Please count the lines in the items below that contain the string "Task", and reply with only that number.
::::::::
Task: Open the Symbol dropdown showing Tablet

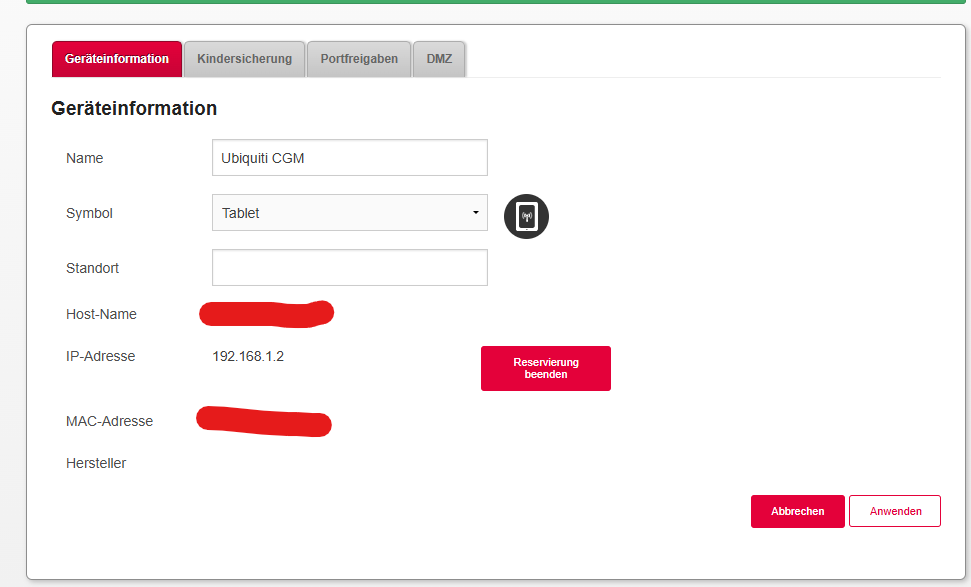Action: point(349,213)
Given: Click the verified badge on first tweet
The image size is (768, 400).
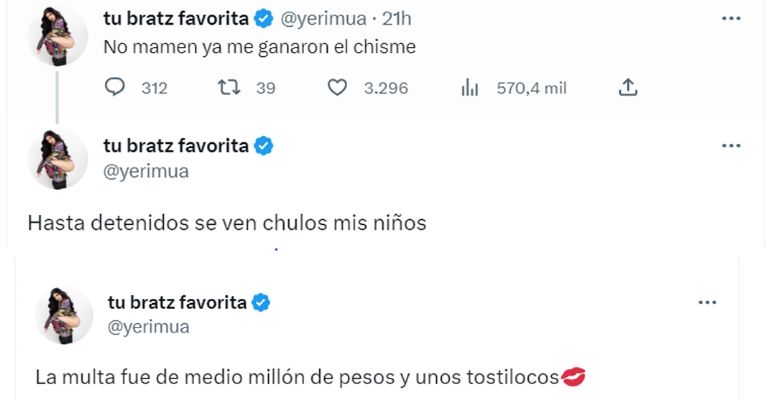Looking at the screenshot, I should click(264, 18).

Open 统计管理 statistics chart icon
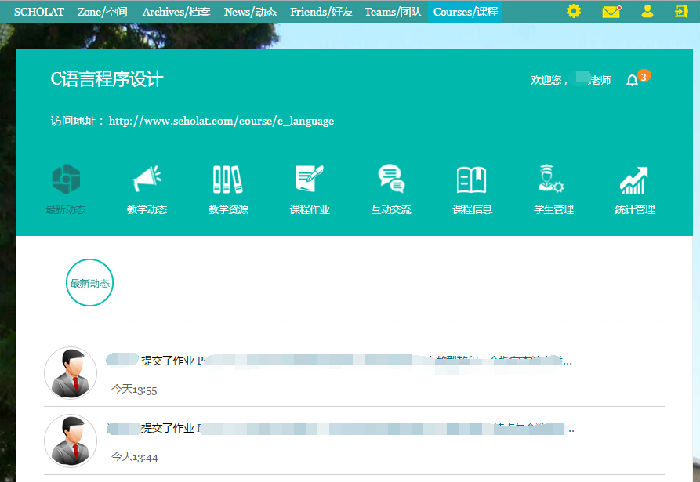coord(634,181)
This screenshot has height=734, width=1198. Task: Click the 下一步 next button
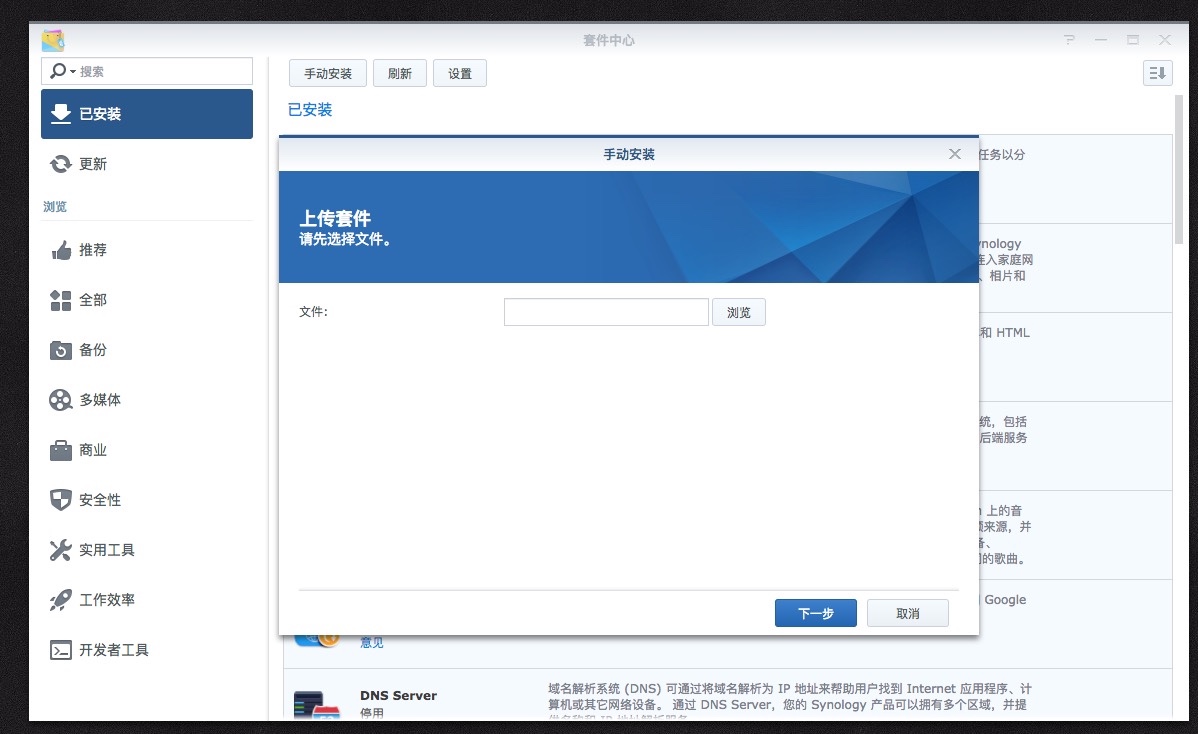(x=815, y=613)
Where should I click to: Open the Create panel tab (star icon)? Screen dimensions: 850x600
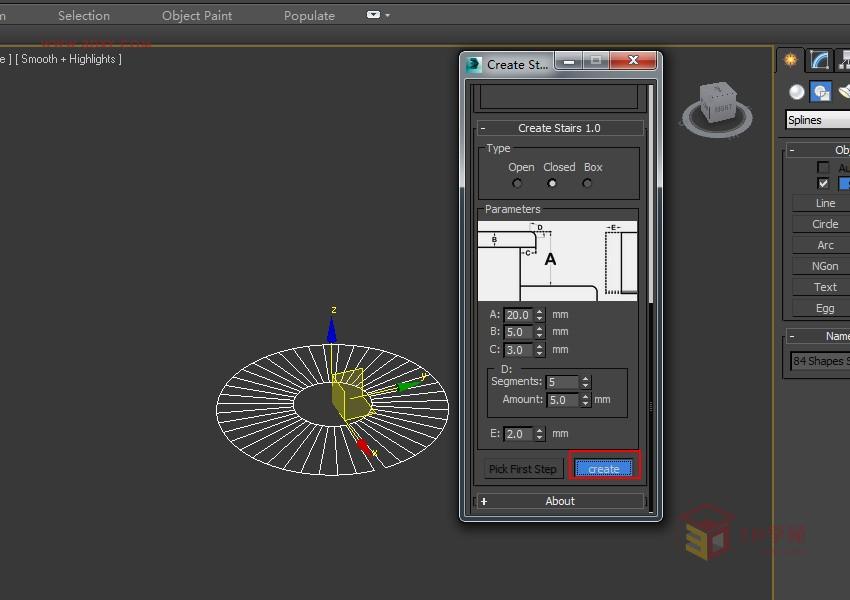pyautogui.click(x=791, y=60)
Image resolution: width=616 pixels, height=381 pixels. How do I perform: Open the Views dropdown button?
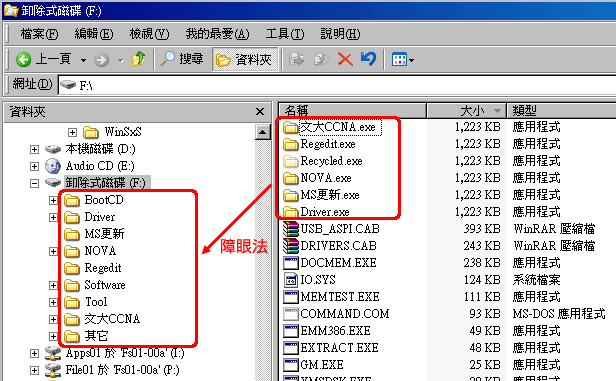[403, 60]
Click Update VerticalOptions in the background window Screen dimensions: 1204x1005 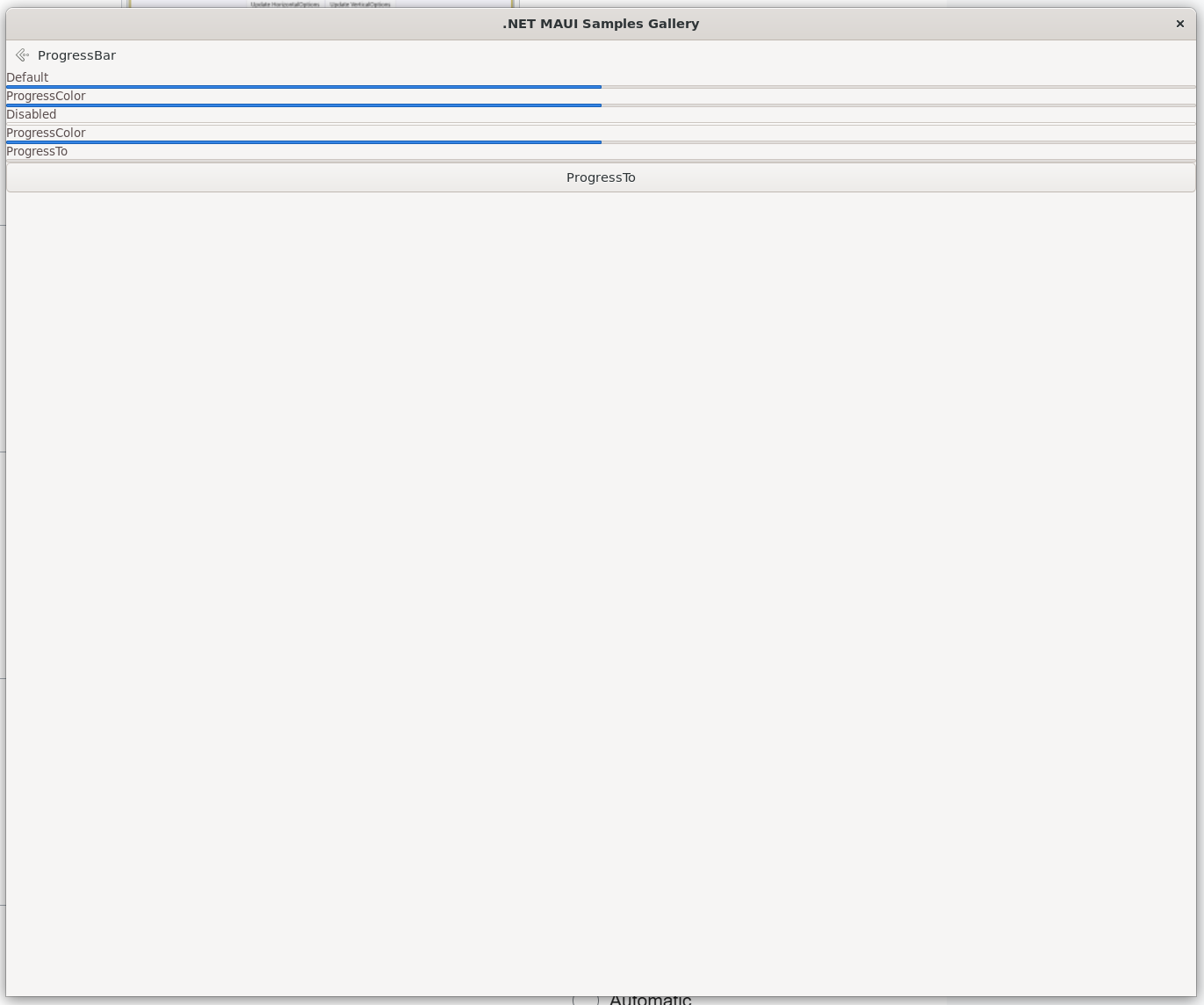click(x=360, y=4)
::::::::
• _Complete response_
2